(DATA FOR THE TASK)

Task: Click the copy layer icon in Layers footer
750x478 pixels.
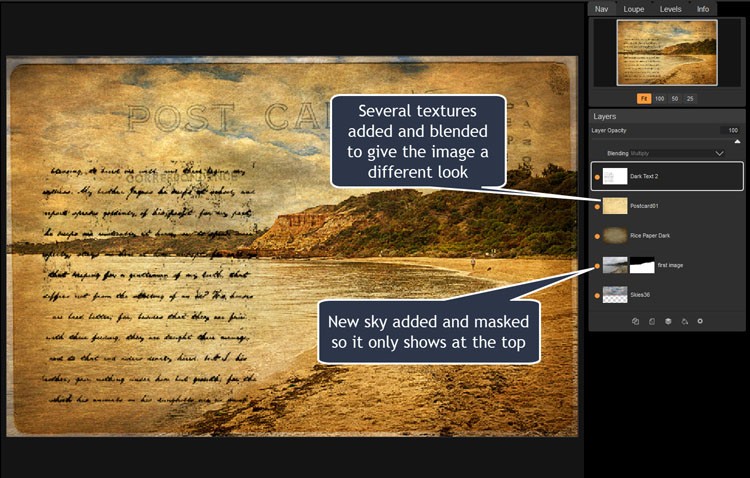Action: 636,321
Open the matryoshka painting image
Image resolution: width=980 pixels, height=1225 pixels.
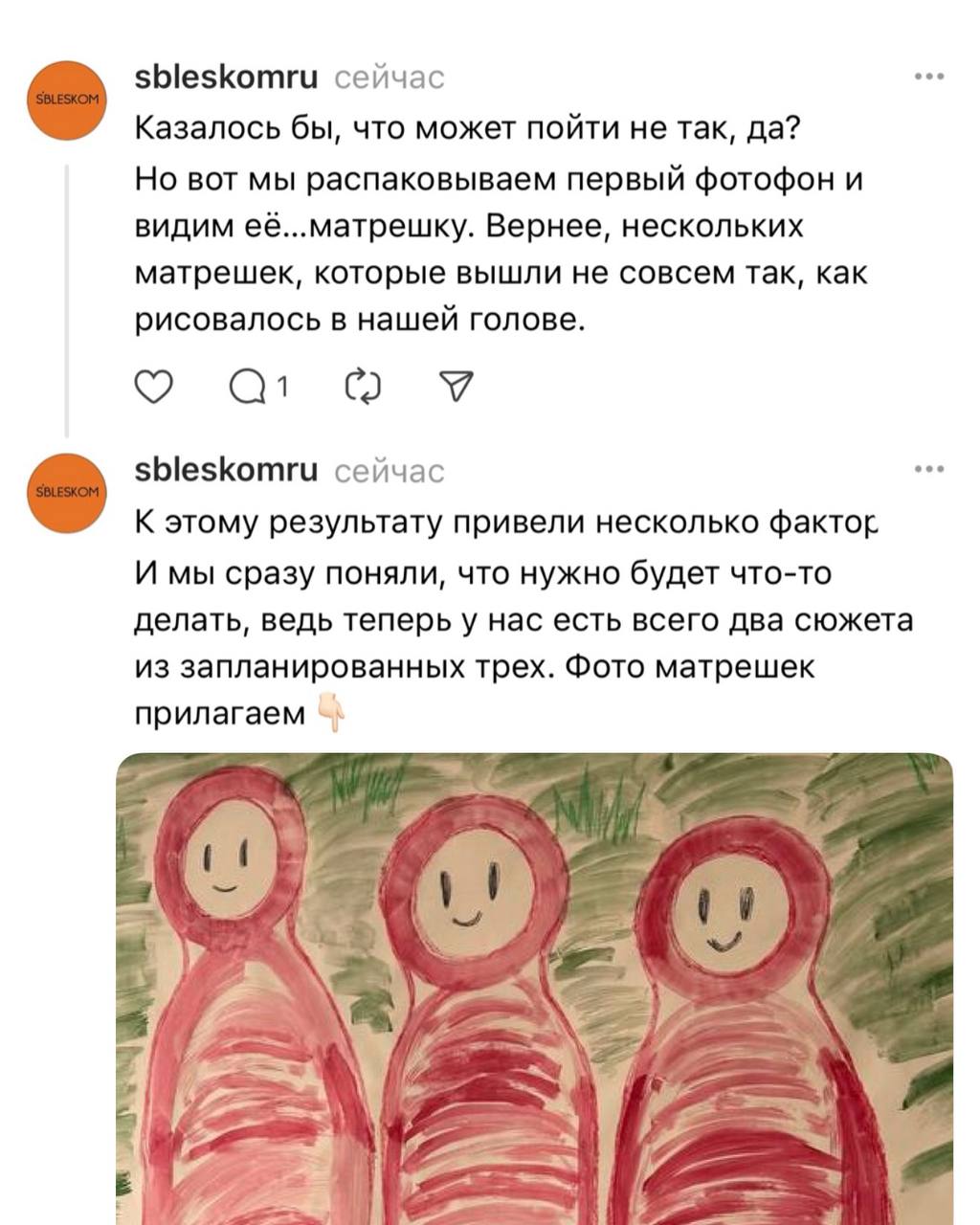click(x=535, y=989)
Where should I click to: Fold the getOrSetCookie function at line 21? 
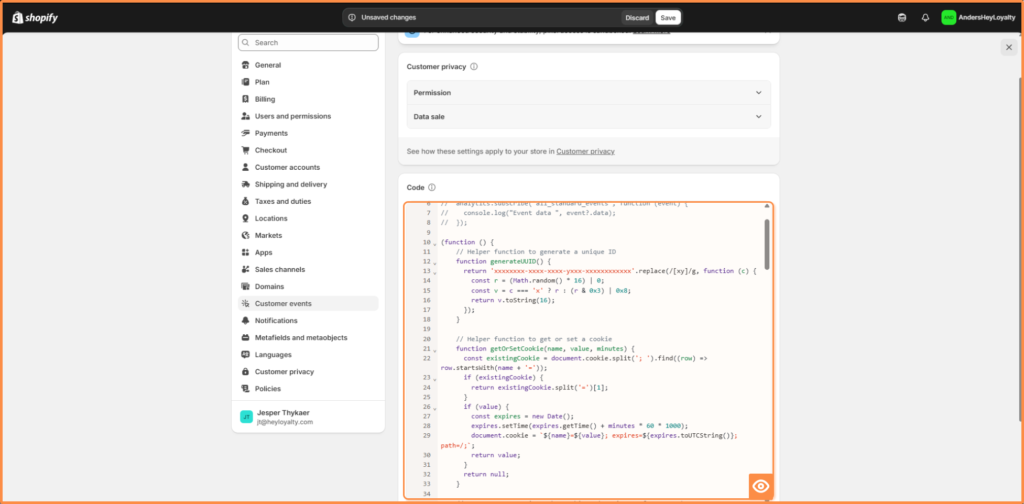click(435, 350)
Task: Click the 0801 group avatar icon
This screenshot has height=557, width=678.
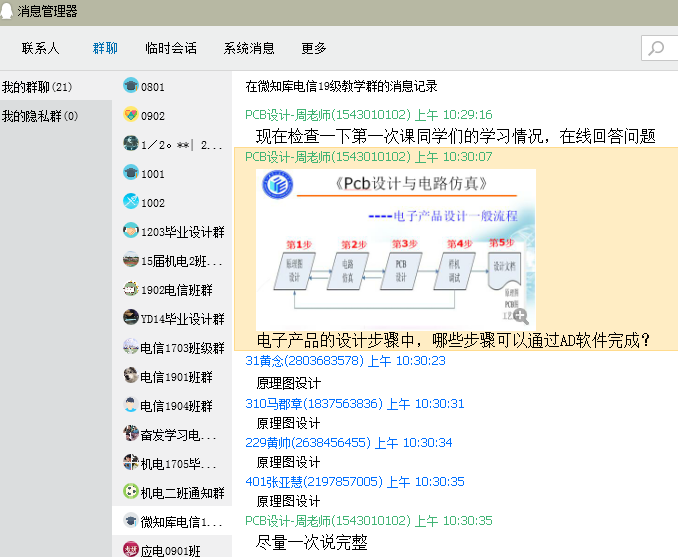Action: click(x=130, y=86)
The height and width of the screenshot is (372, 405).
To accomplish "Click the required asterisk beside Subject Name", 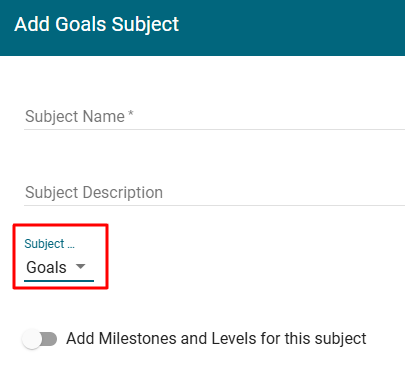I will pos(131,114).
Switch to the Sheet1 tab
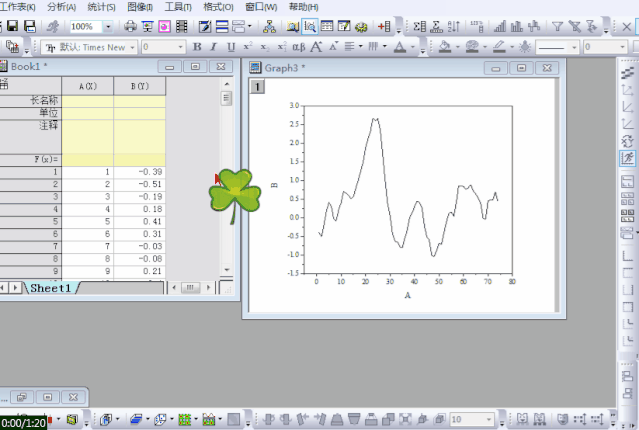 point(50,288)
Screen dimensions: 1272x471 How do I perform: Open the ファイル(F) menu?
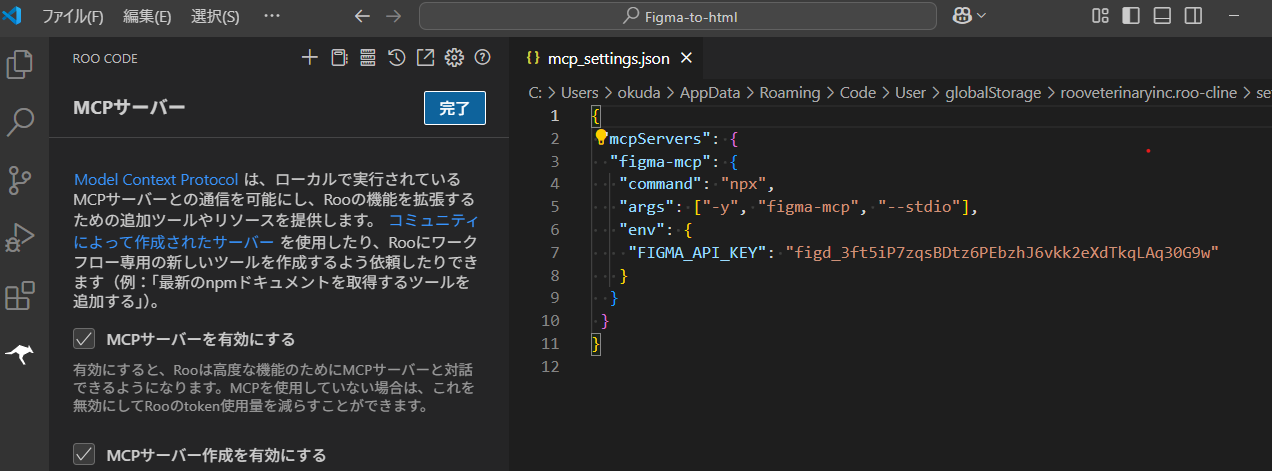point(72,16)
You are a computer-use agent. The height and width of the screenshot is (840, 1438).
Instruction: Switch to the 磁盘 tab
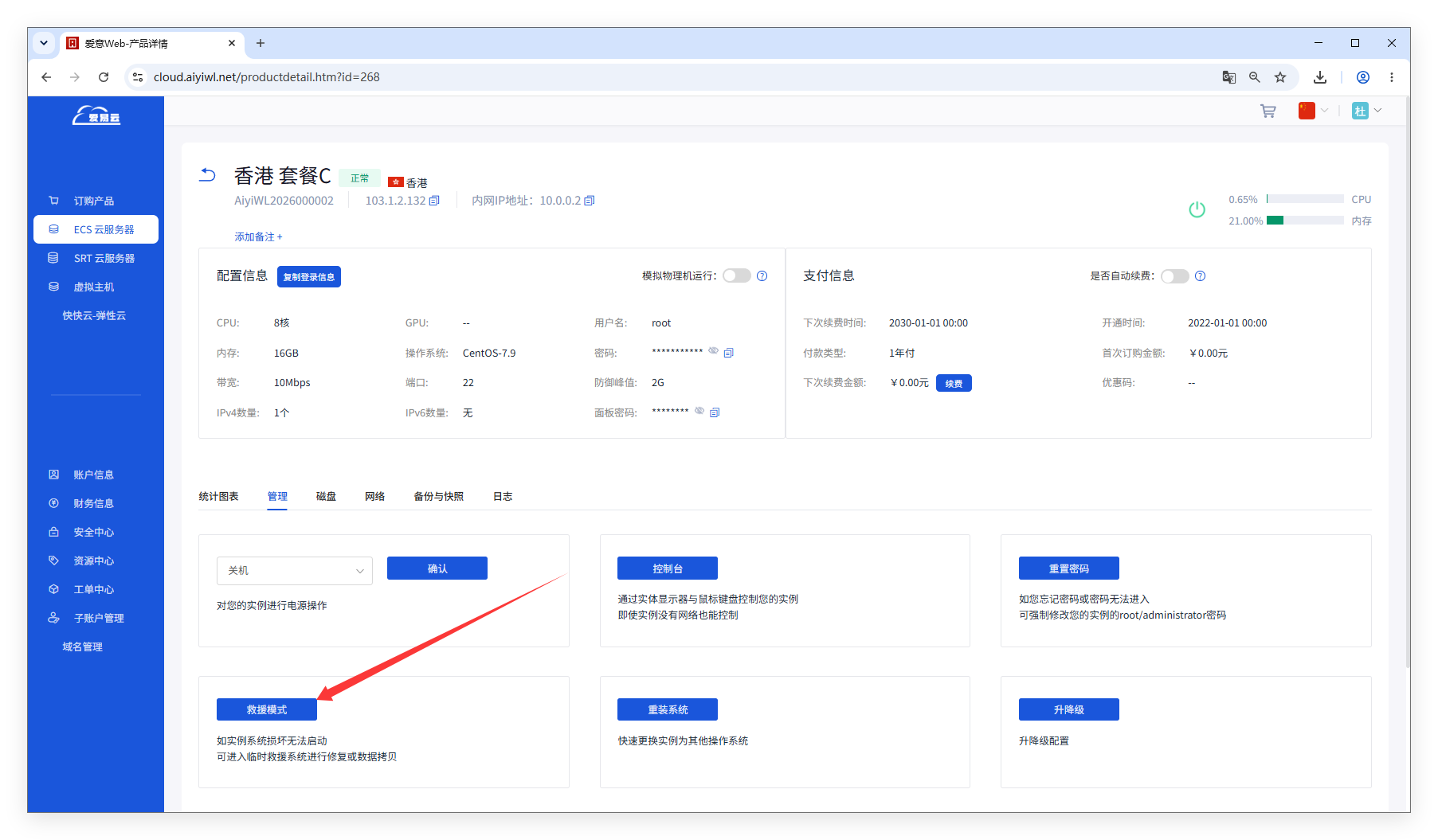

(End DATA FOR THE TASK)

WHAT YOU HAVE TO DO:
When you transcribe the entries above, begin at their first line, end with the line containing "The height and width of the screenshot is (372, 405).", and copy each line exactly without any picture.

WRITTEN ANSWER:
Task: Click the copy layer icon in Layers footer
750x478 pixels.
Action: 636,321
Open the matryoshka painting image
Image resolution: width=980 pixels, height=1225 pixels.
click(x=535, y=989)
Where should I click to: Fold the getOrSetCookie function at line 21? 
click(435, 350)
Task: Click the 0801 group avatar icon
This screenshot has height=557, width=678.
Action: click(x=130, y=86)
The height and width of the screenshot is (372, 405).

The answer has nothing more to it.